You’d think that cybersecurity conferences would all compete violently with each other, but it isn’t the case. The different ethos of the B-Sides conferences, combined with a supportive and healthy security community in Canada, makes ample room for different events that will often complement each other and work together.
For example SecTor sponsored B-Sides Ottawa on 29-30 September, which saw some groundbreaking talks. Speakers at that conference included Raul Alvarez, who talked about how to reverse-engineer polymorphic ransomware. You can see him talk about different kinds of ransomware and their propagation strategies at SecTor later this month. B-Sides Ottawa also saw talks about how to lead a red team, and several discussions on how to build a better incident response outfit.
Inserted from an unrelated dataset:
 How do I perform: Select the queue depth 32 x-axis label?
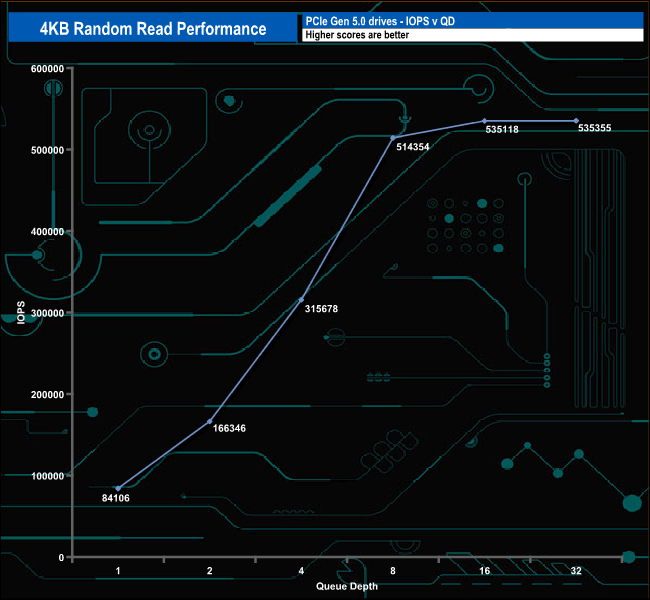[576, 571]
B-Sides Toronto, which runs on Oct 16 2016, the day before SecTor’s training day begins, will be the biggest Toronto B-Sides ever Payne says. “It started with 100 people in a bar,” she says, recalling its inception four years ago. This year, its 300-seat lecture hall at Ryerson has sold out.
There is a broad mix of talks at B-Sides Toronto this year, all of which last 35 minutes, which gives the single-track audience a quick turnover if a subject doesn’t capture their imagination . Boris Rudakov will talk about using rootkits to defeat the ransomware menace, while a team from Telus will talk about darknet operations in Canada.
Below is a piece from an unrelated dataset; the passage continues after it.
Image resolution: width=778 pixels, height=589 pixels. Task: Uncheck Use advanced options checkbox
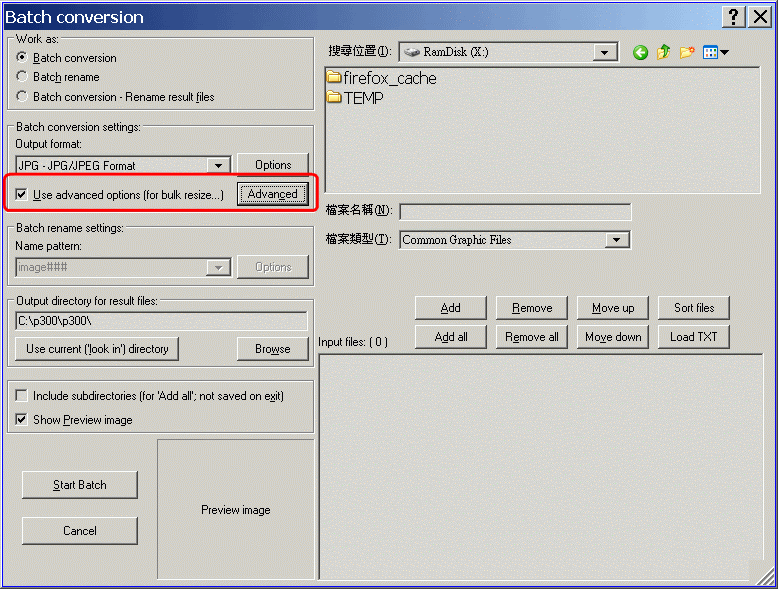(x=22, y=194)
Those who haven’t got tickets to the B-Sides TO event are now out of luck, but some of these talks will crop up again at SecTor, often in a longer, more detailed format. Check out the darknet session on the SecTor site.
Are you interested in starting up a B-Sides conference? Check the list of existing events, and read the organization’s quick start guide. With technology – and exploits – evolving at a breakneck pace, there has never been a better time to get together and talk security.